ウソニワのせいでまだ眠らせてもらえない感じです.全き春が訪れる前に.

一月頃のことでありましたか,新聞で唐蝋梅(トウロウバイ)なる花が紹介されていました.梅ではなくロウバイ科の木で,冬に咲く花は珍しいので側にいた母に聞いてみると,ずっとむかし,という言葉では想像できないくらいのむかしの思い出を話してくれました.僕の叔父,つまり僕の母の弟が小学生だった頃,校内や家の外の世界で見つけた花をよく姉のために持って帰ることがあったそうです.そのなかのひとつに小学校の校庭で見つけてとってきた冬のその花もあったということです.それはどんな可愛い弟だろう!須藤さん家のゆずがママのために外のものを持って帰る様子が思い出されましたが,その叔父も,もう僕が子供の頃にこの世を去りました.

全き春が訪れる前に,もう一題.僕らの祖母はほんとうによくしてくれて,姉が生まれてから初めての桃の節句に,その年,ものがなくてなかなか大変だったという世情のなか雛壇を贈ってくれて,それは家にスペースがあった何年かの間は毎年のように組み立てられて,僕もよくお飾りの小さな引き出しを開けたり閉めたりして遊んでいた記憶があります.だけど,そのうち場所がなくなって,ミシンの上にお内裏さまとお雛様だけを飾るようになって,いつしか出さなくなっていました.さて,先ほどの叔父の幼稚園から高校まで一緒だった友人が奈良の特産,一刀彫のお家でして,祖母は僕の姉の成人式の祝いに今度はその方の彫ったお雛様を贈ってくれたのでした.高級な品であって.昭和56年のこと,その同じお雛様を全国植樹祭につき行幸のあった昭和天皇が逗留先の奈良ホテルにてお買いあげになったといういわれのものでした.しかし,お内裏さまとお雛様がひとりずつのその立派なお雛様も,タバコの煙で悪くなるということで結局出さなくなっていました.それが今年,タバコを吸う人が家からいなくなってしまって,また,家を大整理したときに出てきたこともあって,居間のテレビ台の横っちょあたりには新しいお仏壇と古いけど新しいままのお雛様たちが,なんだかまだ慣れない感じで並んで座っておられるのでした.

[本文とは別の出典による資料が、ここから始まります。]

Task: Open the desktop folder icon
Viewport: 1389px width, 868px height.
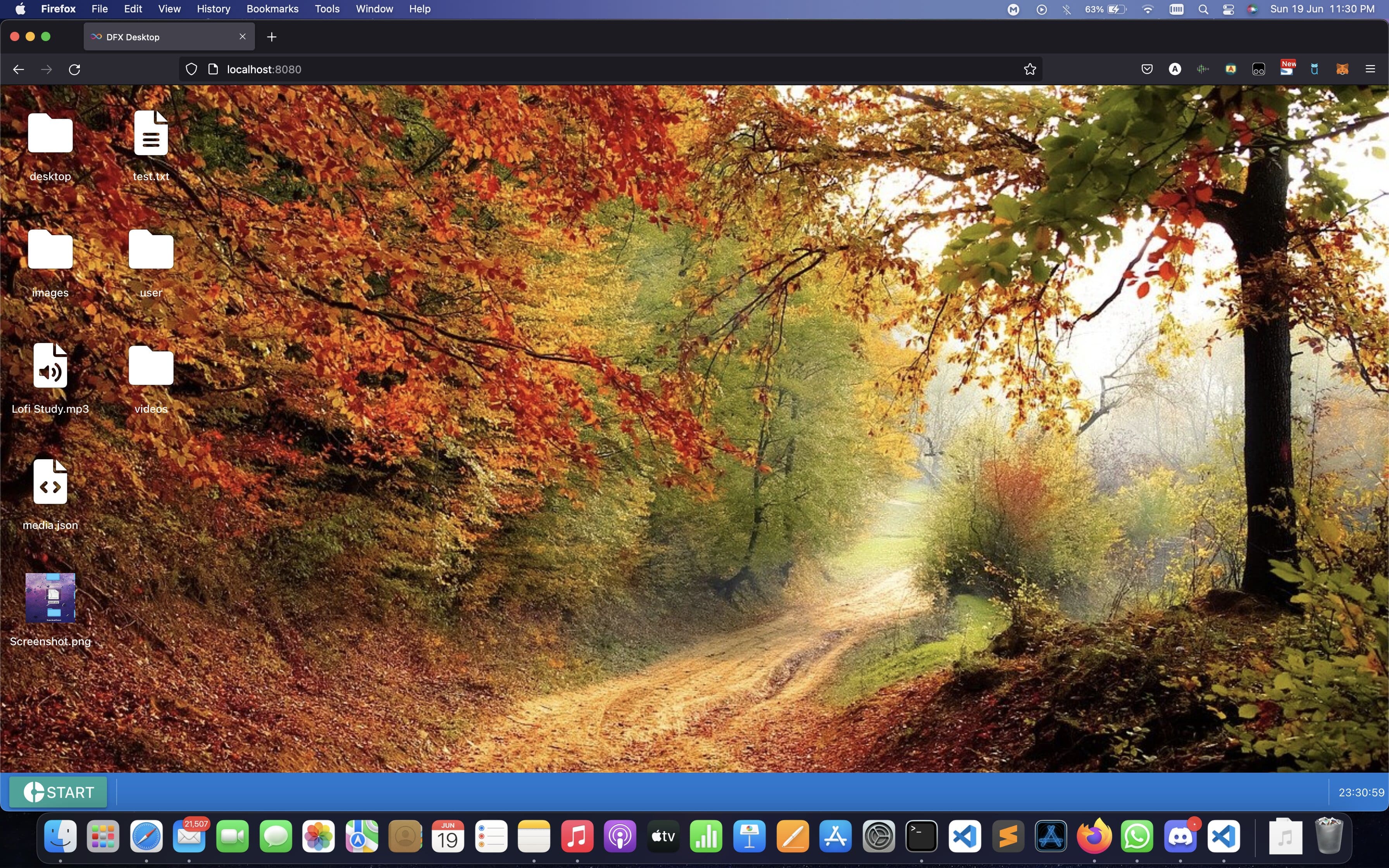Action: coord(50,134)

僕の五月人形はいつどうなったのだったでしょうか.お雛様が欲しいと思ったことはありませんが,もしも僕が自分の小さなお庭にいてもらうモビルスーツを決めねばならないとすれば,それはやはりサイコガンダムMk-IIにお願いしたいと思うのです.僕の場合,ロザミアっていうかプルツーなんですが.それで,ストライクガンダム,というか僕の場合,主役機はZZガンダムということになるのですが,僕の想像の夜に月光を曳くルナチタニウムのそれは,お舟に乗せて流し雛とするのが良いのでした.